What are my options if I have an unplanned pregnancy?
If you are confirmed to have a intrauterine pregnancy, you have 3 options:
- Continue with the pregnancy and become a parent
- Continue with the pregnancy and arrange a plan for adoption
- Terminate (end) the pregnancy (abortion)
It might be helpful to begin by asking yourself the following questions:
- Are you ready to become a parent? Do you think that you are emotionally ready? Are you in good health?
- How will becoming a parent affect whether or not you will be able to finish high school or college?
- Can you reach your school and career goals while raising a child?
- Can you support a child? Do you have a job, health benefits, and a safe and stable place to live?
- What are your (and your family’s) beliefs about having a child?
- What are your (and your family’s) beliefs about having an abortion?
- Will you have the help and support of your parent(s) or guardian(s), siblings, and friends?
- Do you have housing? Can you live at home, or do you need shelter?
- Will your partner be involved? How much? Will he be able to help support you and your baby?
- Would you be able to handle all the responsibilities as a single parent?
How do I make a decision that I can live with?
It’s important to talk with a trusted adult and make a decision as early as possible. You may know right away what you want to do, or you may need time to figure it out. Often the decision comes from within. Although difficult, and often stressful, the final decision is up to you.
If you’ve decided to continue your pregnancy, it’s very important to make healthy choices.
- Make an appointment with your health care provider (HCP) and begin prenatal care early.
- Make sure you don’t drink alcohol or take drugs. If you smoke, quit right away.
- Talk with your HCP about what medicines are safe to take during your pregnancy. Be honest and tell your HCP if you have used drugs in the past or present. Be sure to tell your HCP about ANY medication you take, – including herbs or other over-the-counter dietary supplements, medicine for acne and recreational drugs. Certain drugs can cause birth defects.
- Take the prenatal vitamins that your HCP has prescribed. Ask about taking a vitamin D
- Talk to your guidance counselor at school about your pregnancy, and find out about ways you can attend classes and finish your education. Many schools have special programs for teen parents.
- Eat nutritious food. Teens need extra calories. While you are pregnant, you’ll need more calories from nutritious food to keep you and your baby strong and healthy. Your baby depends on you for food and water. Ask your HCP if you can meet with a dietitian (a person who is trained to give advice on how to eat a healthy diet).
- Stay active and keep moving. Unless your HCP has told you otherwise, you can participate in activities such as walking, running, swimming, dancing, etc. Exercise will keep your body strong and flexible, but avoid risky physical activities such as contact sports, downhill skiing, and amusement park rides.
- Drink plenty of fluids. Getting enough fluids is important for hydration. For your calcium needs, drink 3-4 cups of milk or calcium fortified soy beverage. Also, drink plenty of water, herbal tea or other nonalcoholic drinks until your urine is clear to pale yellow.
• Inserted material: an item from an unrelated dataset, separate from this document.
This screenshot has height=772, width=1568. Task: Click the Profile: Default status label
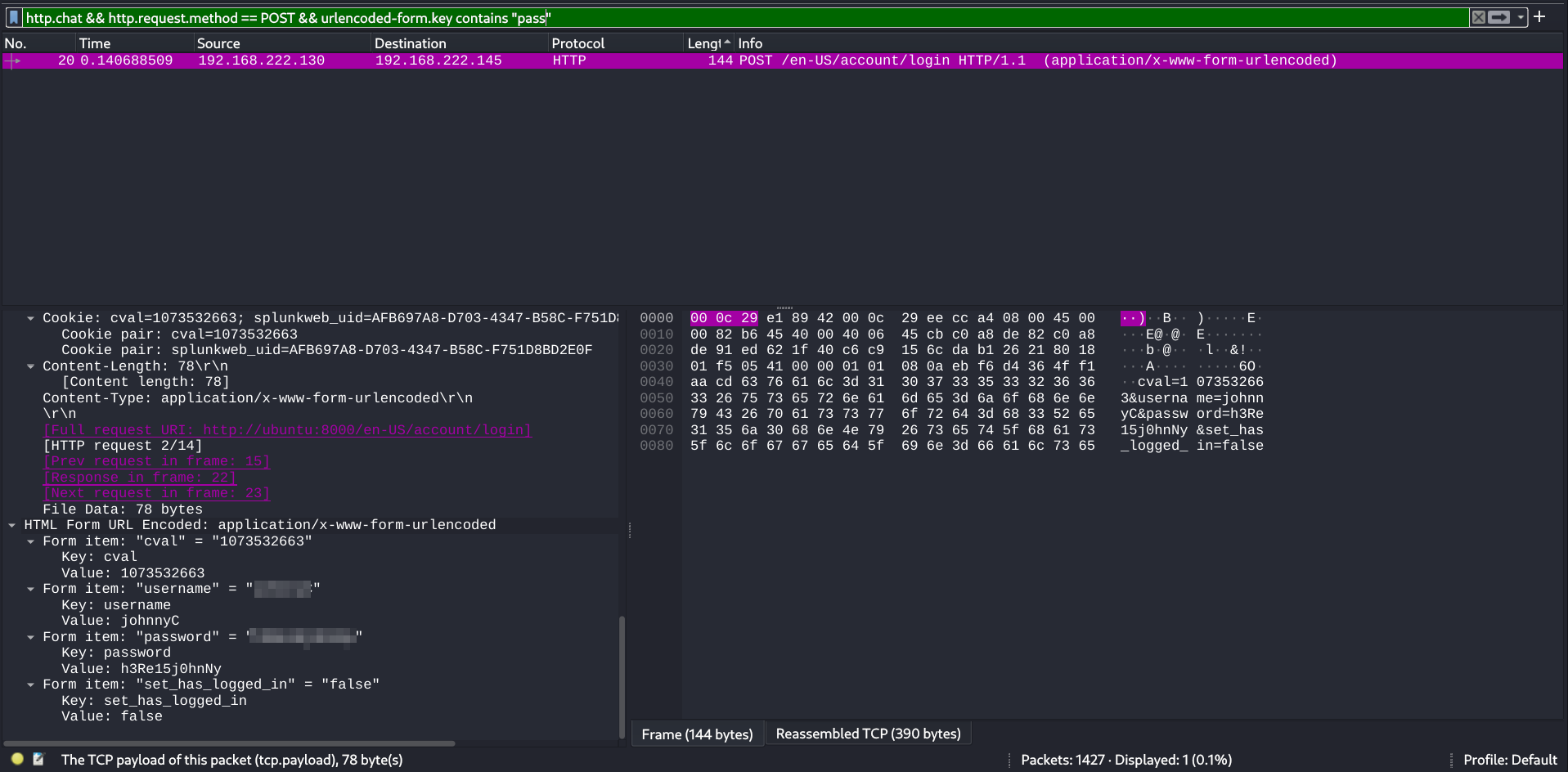click(1509, 759)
- Brush your teeth and floss after meals and take care of your gums every day.
- Rest whenever you can. Pregnancy takes a lot of energy! There will be times when you feel tired. Resting will help.
- Keep a journal or blog of your pregnancy; reflect on your thoughts and feelings.
- Stay away from chemicals that could be harmful to you or your baby, such as certain strong cleaning products, paint, hair dyes, and chemicals that straighten or perm hair. It’s a good idea to think about a low-maintenance hair style during your pregnancy that doesn’t involve the use of hair chemicals.
- Learn the early signs of labor so you know what to expect.
- Take a parenting class. Ask your HCP about teen parenting classes. You may want to check your school or local YWCA or YMCA for classes. Being proactive and learning about how to care for your baby before it is born will help you feel more in control and confident about being a good parent.
- Find out about resources such as WIC (Women, Infants and Children Programs, Healthy Start) options for completing your high school or college degree, childcare, and other resources.
- Stay positive. You’ll need to surround yourself with people who love and care about you. You’re going to need help during your pregnancy and when your baby is born. Try to limit your stress so you can be healthy mentally as well as physically.